When I had money in a "Lucent stock fund" as one of the 401k options when I worked at Lucent (not a lot, and not a real good idea....), they ran the fund in a strange, hard to track way. The reason was that the fund was a mutual fund holding Lucent stock. The fund NAV did NOT track the stock price directly, but it did track it. Think of it this way: You invest $1000 when stock is $10 per share. Seems you own 100 shares. But you own 40 shares of the fund at $25 each. The stock goes up to 11. Now you own 40 shares at 27.50. Each share is 2.5 shares of stock. The next day the stock issues a dividend of .10 and the share price drops to 10.90 (I know, it usually is not quite that clean..). The dividends are used to purchase more stock, and now you still own 40 shares of the fund, at $27.50 each. But that 40 shares of the fund represents 100.917 shares of stock at 10.90 each. Wonderful to track isn't it.

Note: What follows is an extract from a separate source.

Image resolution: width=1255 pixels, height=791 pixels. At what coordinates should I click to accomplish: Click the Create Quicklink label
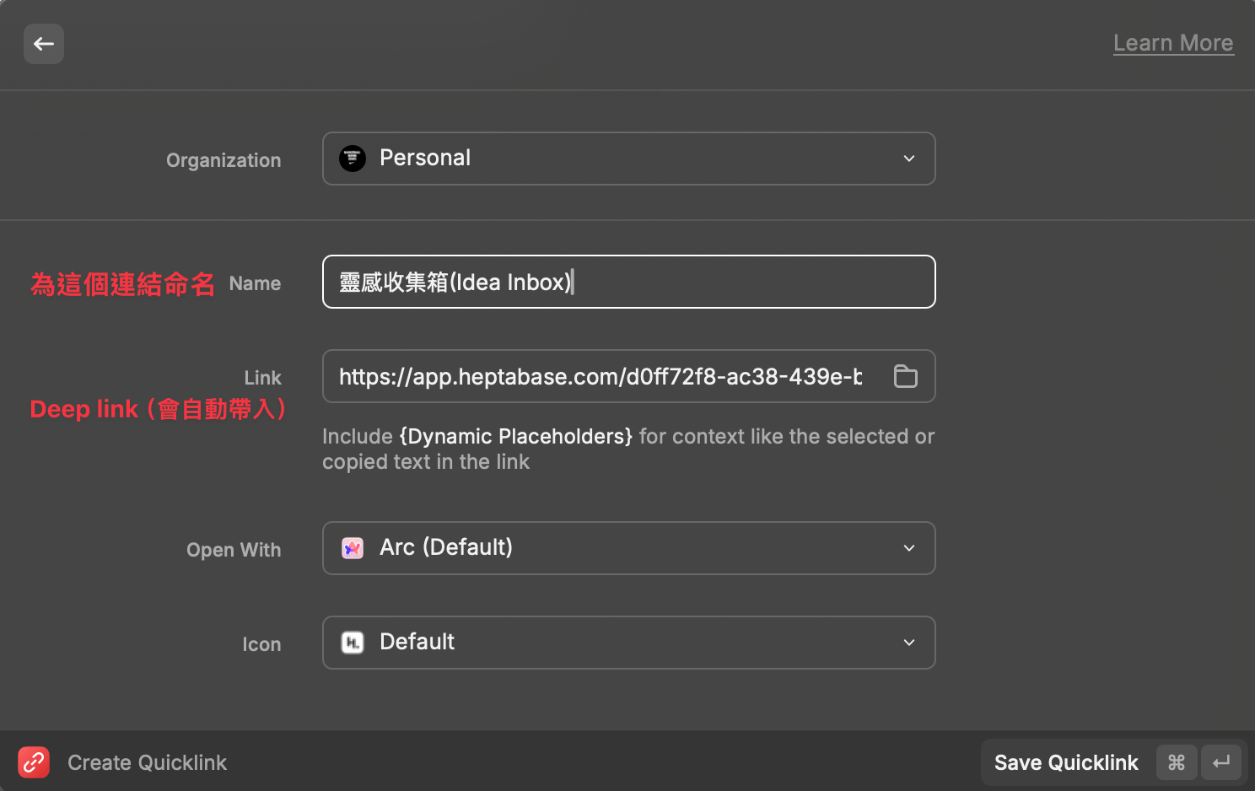[x=147, y=761]
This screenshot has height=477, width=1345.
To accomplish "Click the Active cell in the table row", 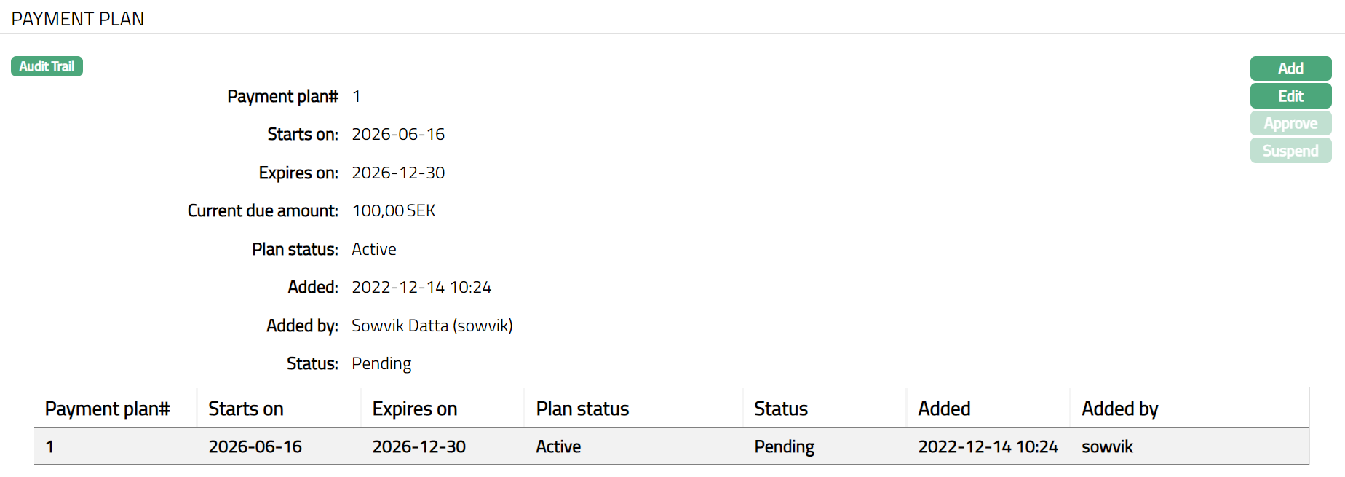I will coord(558,446).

Now the commision confusion - and you could think of the dividend as paying it, but the accounting is usually seperate if you get plan statements. (not your 401k statement but the fund statement). Periodically, the fund will deduct its fee. If their fee is 1% per period (quarter, year, you chose), then they get 1% of the NAV. As of the day before they deduct their fee, you owned 40 shares of the fund at 27.50 each which represents 100.917 shares of stock at 10.90 each, for a value of $1100. The 1% fee would be $11, so the new value of your account is $1089, or 40 shares of the fund at $27.225 which represents 99.908 shares at $10.90 each. In effect they redeemed some stock to pay their fee, although in reality, the fund is not fully invested, and your 40 shares really represent some stock and some cash (and they took some of the cash).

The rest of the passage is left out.